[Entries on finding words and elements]
--- begin ---
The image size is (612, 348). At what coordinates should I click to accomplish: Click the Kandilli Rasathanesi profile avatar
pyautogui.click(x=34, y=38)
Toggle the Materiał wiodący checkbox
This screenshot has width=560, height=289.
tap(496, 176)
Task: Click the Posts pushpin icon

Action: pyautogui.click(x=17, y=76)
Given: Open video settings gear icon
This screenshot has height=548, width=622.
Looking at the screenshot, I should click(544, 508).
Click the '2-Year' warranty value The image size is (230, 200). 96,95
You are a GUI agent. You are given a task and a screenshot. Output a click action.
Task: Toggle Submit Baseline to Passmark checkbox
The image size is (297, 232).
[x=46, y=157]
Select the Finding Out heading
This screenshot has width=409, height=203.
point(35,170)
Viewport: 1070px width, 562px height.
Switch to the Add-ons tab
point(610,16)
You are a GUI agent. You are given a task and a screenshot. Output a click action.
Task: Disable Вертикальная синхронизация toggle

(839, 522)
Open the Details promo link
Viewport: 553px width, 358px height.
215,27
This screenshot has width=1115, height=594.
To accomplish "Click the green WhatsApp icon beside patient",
--- end ---
--- begin ---
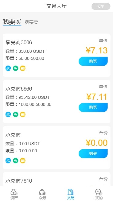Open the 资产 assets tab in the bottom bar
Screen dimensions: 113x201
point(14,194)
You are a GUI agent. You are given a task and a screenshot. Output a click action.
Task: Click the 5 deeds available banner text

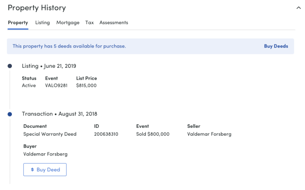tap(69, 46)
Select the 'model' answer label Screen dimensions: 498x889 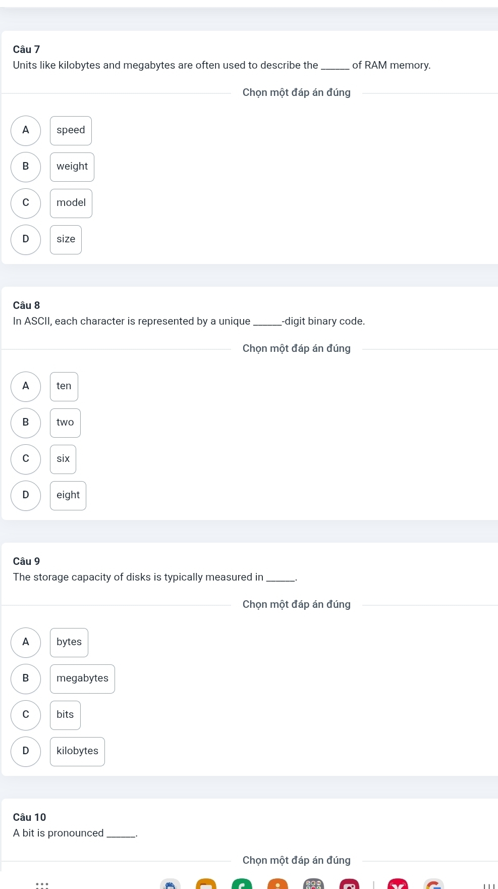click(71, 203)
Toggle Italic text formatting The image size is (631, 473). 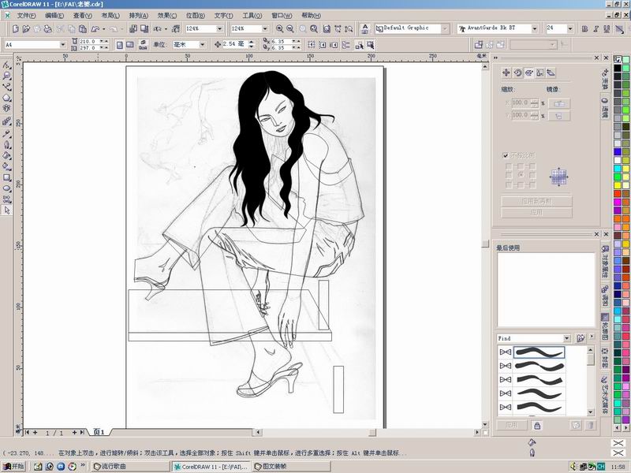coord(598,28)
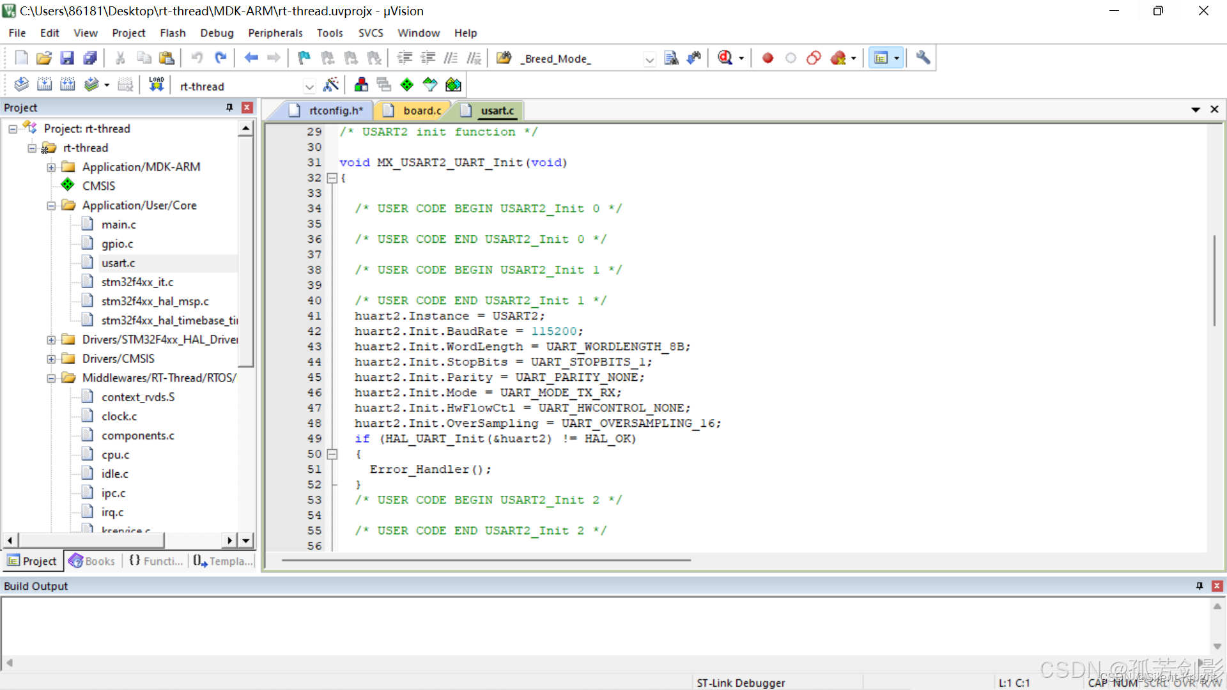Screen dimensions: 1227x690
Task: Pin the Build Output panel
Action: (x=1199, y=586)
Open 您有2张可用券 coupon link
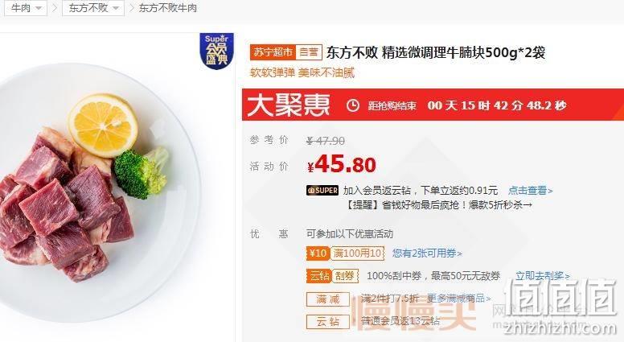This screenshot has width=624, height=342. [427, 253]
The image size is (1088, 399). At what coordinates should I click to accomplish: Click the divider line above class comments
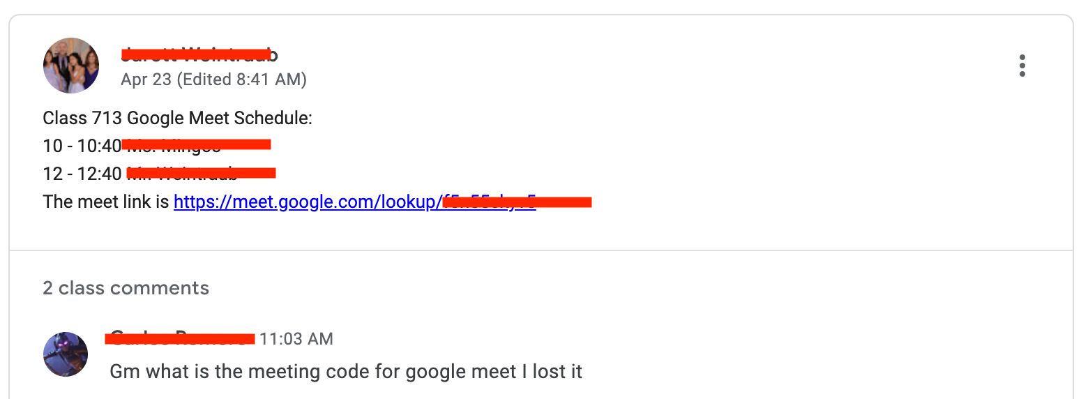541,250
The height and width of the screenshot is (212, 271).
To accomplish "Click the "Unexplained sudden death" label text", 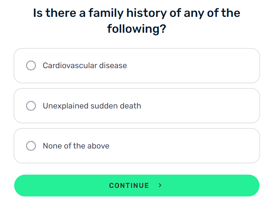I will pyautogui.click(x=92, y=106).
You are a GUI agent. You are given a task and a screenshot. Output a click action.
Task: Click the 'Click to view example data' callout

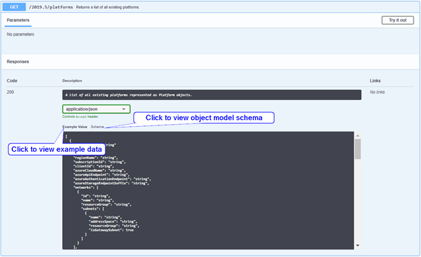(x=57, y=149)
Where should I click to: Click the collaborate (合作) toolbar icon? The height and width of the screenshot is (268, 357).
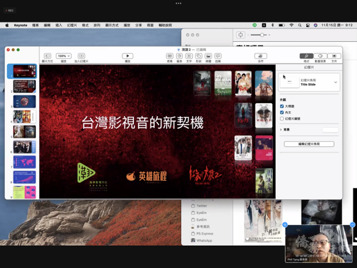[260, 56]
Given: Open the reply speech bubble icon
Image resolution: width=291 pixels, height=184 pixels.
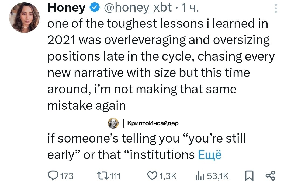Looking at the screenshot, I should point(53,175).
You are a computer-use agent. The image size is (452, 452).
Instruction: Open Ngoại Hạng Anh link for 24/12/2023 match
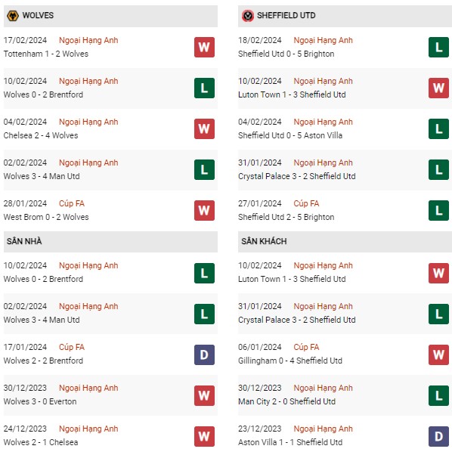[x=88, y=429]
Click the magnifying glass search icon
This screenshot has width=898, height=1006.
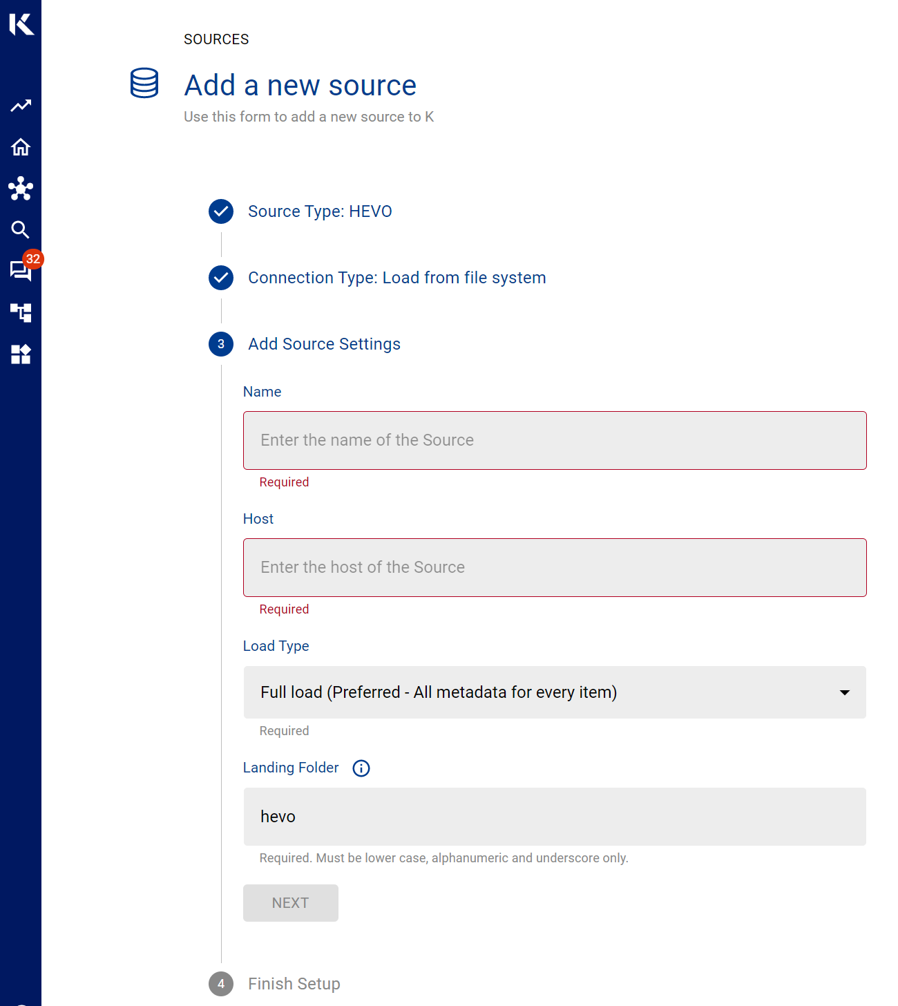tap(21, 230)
--- end ---
--- begin ---
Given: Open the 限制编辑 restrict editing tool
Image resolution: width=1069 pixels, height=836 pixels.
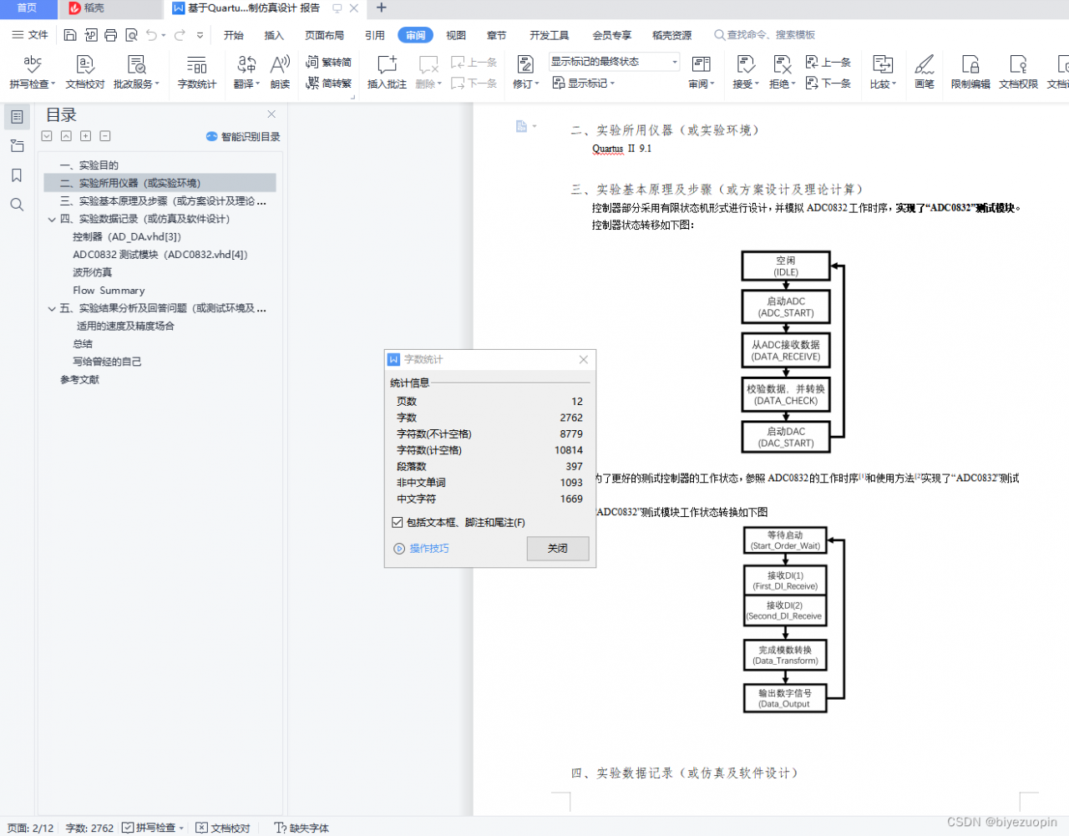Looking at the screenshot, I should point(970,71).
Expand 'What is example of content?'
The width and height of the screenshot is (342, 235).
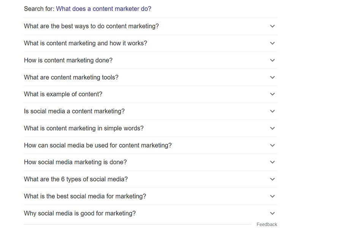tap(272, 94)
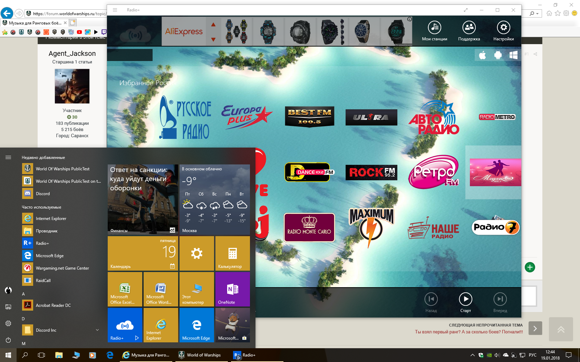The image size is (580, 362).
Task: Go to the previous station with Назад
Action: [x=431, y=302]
--- end ---
TASK:
Format everything from the line that contains "Open the Details promo link" down to the line that contains "the green WhatsApp" as a JSON list of strings, one string per line, skipping blank lines.

FULL OUTPUT:
[
  "Open the Details promo link",
  "Viewport: 553px width, 358px height.",
  "215,27",
  "This screenshot has width=1115, height=594.",
  "To accomplish \"Click the green WhatsApp icon beside patient\","
]